Provided passage:
^^^^^^^^^^^^^^^^
Re: [PATCH] mm/page-writeback: Consolidate wb_thresh bumping logic into __wb_calc_thresh

linux-mm.kvack.org archive mirror
 help / color / mirror / Atom feed

From: Jan Kara <jack@suse.cz>
To: Joshua Watt <jpewhacker@gmail.com>
Cc: jimzhao.ai@gmail.com, akpm@linux-foundation.org, jack@suse.cz,
	 linux-fsdevel@vger.kernel.org, linux-kernel@vger.kernel.org,
	linux-mm@kvack.org,  willy@infradead.org,
	linux-nfs@vger.kernel.org
Subject: Re: [PATCH] mm/page-writeback: Consolidate wb_thresh bumping logic into __wb_calc_thresh
Date: Wed, 8 Oct 2025 13:14:37 +0200	[thread overview]
Message-ID: <ywwhwyc4el6vikghnd5yoejteld6dudemta7lsrtacvecshst5@avvpac27felp> (raw)
In-Reply-To: <20251007161711.468149-1-JPEWhacker@gmail.com>

Hello!
^^^^^^^^^^^^^^^^
Tasks for this exercise:
1. Answer these questions about the mailing list reply, one line each:
(a) Who sent it?
(b) On what date was it sent?
(c) Which archive mirror is it shown on?
2. Write a continuation of the mailing list reply about consolidating the wb_thresh bumping logic, starting right after its greeting.
None of the data after this point is needed.

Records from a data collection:
^^^^^^^^^^^^^^^^
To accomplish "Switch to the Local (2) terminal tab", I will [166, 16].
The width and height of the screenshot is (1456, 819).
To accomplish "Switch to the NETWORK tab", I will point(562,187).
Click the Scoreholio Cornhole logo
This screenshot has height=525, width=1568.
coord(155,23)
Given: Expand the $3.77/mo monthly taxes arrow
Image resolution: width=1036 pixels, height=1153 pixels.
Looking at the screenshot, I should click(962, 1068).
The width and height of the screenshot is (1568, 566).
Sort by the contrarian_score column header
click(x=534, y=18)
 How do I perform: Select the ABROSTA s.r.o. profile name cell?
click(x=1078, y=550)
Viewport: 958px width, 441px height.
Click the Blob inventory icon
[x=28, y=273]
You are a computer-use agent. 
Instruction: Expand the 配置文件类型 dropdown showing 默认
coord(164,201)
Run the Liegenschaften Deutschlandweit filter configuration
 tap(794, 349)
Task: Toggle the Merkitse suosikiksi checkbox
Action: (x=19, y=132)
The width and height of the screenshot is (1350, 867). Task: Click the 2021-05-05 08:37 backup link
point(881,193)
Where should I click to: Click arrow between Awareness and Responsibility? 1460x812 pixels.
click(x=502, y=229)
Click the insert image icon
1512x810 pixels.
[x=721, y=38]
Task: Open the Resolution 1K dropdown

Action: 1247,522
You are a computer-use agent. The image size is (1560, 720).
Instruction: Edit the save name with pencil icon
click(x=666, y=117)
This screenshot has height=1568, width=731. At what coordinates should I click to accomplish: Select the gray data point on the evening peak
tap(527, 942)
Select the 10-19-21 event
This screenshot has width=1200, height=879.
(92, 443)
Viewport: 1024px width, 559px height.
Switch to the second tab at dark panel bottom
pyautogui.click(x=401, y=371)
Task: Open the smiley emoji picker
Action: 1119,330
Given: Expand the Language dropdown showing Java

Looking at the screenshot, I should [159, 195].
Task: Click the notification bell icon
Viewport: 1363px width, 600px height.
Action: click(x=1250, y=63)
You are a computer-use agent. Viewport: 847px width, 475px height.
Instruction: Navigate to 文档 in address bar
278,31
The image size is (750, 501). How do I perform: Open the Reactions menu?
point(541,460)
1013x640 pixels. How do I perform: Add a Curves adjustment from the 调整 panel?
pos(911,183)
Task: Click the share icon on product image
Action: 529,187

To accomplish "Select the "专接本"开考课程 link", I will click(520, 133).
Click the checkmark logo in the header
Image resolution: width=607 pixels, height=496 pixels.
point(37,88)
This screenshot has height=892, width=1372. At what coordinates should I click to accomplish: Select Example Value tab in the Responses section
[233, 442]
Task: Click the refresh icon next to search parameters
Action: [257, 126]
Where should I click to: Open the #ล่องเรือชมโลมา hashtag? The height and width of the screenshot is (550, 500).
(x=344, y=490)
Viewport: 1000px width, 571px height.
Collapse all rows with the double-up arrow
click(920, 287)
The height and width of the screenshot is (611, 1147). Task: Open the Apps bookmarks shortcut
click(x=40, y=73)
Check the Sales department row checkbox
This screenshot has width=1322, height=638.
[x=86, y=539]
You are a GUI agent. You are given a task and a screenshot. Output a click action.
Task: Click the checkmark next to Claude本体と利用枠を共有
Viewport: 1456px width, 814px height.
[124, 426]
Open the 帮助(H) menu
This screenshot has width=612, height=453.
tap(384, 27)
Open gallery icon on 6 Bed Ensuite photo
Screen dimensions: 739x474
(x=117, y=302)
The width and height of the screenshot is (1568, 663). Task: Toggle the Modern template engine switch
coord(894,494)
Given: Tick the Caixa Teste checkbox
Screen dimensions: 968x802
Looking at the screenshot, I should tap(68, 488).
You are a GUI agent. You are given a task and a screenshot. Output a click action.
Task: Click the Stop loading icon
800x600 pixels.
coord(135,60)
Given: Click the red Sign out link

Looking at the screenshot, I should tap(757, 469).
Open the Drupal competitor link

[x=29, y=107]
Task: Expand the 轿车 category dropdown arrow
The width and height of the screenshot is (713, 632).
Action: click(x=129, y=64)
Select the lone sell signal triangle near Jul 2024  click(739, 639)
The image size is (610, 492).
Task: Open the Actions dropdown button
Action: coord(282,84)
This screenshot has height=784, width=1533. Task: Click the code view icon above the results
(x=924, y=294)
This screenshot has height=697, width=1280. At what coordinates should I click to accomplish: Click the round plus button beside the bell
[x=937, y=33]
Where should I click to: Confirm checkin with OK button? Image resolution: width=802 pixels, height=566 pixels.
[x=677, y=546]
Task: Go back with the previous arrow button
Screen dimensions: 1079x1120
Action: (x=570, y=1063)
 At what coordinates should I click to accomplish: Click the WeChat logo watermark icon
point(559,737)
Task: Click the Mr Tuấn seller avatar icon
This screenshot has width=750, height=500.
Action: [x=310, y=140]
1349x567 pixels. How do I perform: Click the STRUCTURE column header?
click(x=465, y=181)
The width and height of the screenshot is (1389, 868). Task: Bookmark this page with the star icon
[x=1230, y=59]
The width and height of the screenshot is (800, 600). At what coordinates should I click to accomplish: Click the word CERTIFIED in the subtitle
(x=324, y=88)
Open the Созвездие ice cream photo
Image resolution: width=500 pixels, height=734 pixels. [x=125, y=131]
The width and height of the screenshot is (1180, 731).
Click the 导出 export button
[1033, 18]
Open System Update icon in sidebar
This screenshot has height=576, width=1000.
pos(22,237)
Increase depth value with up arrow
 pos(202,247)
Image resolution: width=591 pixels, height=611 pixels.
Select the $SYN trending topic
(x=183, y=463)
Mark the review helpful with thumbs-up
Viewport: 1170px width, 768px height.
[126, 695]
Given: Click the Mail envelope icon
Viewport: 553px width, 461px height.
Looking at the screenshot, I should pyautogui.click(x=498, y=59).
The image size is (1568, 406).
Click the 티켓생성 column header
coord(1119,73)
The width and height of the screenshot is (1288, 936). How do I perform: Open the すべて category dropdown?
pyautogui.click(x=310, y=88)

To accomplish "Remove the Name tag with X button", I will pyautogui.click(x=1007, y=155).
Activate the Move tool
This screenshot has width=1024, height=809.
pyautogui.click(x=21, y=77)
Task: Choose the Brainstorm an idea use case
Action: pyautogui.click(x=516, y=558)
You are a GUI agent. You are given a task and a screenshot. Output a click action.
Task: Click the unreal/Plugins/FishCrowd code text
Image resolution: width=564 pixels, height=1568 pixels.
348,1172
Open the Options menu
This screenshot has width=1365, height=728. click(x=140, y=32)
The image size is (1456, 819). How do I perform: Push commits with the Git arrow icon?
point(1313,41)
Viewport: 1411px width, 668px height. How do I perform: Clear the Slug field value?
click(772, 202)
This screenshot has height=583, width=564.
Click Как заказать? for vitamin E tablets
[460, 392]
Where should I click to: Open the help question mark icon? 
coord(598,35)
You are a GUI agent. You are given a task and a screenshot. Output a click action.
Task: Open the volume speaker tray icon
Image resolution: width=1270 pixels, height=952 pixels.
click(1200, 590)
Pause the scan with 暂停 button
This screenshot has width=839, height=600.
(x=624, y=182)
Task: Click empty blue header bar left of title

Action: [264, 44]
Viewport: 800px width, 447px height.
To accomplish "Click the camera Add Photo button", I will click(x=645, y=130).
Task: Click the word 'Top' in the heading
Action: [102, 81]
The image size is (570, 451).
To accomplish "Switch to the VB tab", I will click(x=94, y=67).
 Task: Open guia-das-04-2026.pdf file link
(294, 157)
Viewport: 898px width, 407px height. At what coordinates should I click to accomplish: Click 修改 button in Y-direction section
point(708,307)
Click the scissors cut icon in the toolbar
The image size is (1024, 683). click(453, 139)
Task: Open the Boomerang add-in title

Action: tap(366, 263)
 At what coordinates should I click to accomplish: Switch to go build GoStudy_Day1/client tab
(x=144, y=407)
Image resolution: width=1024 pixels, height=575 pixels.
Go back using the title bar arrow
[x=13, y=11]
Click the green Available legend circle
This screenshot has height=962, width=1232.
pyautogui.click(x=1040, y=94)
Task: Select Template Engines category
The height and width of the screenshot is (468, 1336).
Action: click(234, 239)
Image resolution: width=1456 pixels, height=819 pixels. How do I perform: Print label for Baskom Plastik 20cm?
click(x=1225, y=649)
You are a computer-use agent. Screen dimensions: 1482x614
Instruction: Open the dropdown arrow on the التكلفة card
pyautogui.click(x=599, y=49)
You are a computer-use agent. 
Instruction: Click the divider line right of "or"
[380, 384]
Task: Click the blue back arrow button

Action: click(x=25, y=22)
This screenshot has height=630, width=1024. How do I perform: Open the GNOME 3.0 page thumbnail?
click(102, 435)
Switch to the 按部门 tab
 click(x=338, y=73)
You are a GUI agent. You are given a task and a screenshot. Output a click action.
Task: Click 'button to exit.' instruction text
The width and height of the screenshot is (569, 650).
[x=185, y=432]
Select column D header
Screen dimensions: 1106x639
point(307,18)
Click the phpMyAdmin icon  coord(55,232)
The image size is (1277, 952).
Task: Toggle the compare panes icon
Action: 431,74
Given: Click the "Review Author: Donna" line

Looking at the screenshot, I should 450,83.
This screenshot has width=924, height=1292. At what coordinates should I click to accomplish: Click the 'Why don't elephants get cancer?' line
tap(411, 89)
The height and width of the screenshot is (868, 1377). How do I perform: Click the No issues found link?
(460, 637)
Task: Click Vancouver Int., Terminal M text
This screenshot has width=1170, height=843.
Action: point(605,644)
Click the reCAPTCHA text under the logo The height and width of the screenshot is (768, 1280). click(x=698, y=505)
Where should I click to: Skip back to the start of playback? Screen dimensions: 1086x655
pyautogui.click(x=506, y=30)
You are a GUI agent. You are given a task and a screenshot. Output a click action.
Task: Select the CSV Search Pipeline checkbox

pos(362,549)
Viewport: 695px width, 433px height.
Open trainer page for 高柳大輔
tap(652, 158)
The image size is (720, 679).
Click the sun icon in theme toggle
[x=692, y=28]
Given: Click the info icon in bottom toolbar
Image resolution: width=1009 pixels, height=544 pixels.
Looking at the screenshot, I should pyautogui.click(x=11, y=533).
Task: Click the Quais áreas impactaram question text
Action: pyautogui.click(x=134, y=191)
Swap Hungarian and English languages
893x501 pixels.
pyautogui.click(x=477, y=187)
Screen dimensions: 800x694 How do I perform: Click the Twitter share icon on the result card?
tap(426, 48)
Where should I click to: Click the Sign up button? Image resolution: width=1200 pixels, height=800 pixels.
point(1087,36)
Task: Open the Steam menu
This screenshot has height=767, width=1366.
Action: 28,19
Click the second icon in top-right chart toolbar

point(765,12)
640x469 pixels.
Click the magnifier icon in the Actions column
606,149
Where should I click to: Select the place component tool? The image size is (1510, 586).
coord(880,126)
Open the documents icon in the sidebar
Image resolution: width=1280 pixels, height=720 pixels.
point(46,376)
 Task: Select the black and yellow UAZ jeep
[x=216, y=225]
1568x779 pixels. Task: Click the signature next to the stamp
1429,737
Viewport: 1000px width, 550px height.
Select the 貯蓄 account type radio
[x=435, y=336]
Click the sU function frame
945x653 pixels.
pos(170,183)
^^^^^^^^^^^^^^^^
Answers for this exercise:
1.
(a) Jan Kara <jack@suse.cz>
(b) Wednesday, 8 October 2025
(c) linux-mm.kvack.org

2.
On Tue 07-10-25 10:17:11, Joshua Watt wrote:
> From: Joshua Watt <jpewhacker@gmail.com>
> 
> This patch strangely breaks NFS 4 clients for me. The behavior is that a
> client will start getting an I/O error which in turn is caused by the client
> getting a NFS3ERR_BADSESSION when attempting to write data to the server. I
> bisected the kernel from the latest master
> (9029dc666353504ea7c1ebfdf09bc1aab40f6147) to this commit (log below). Also,
> when I revert this commit on master the bug disappears.
> 
> The server is running kernel 5.4.161, and the client that exhibits the
> behavior is running in qemux86, and has mounted the server with the options
> rw,relatime,vers=4.1,rsize=1048576,wsize=1048576,namlen=255,soft,proto=tcp,port=52049,timeo=600,retrans=2,sec=null,clientaddr=172.16.6.90,local_lock=none,addr=172.16.6.0
> 
> The program that I wrote to reproduce this is pretty simple; it does a file
> lock over NFS, then writes data to the file once per second. After about 32
> seconds, it receives the I/O error, and this reproduced every time. I can
> provide the sample program if necessary.

This is indeed rather curious.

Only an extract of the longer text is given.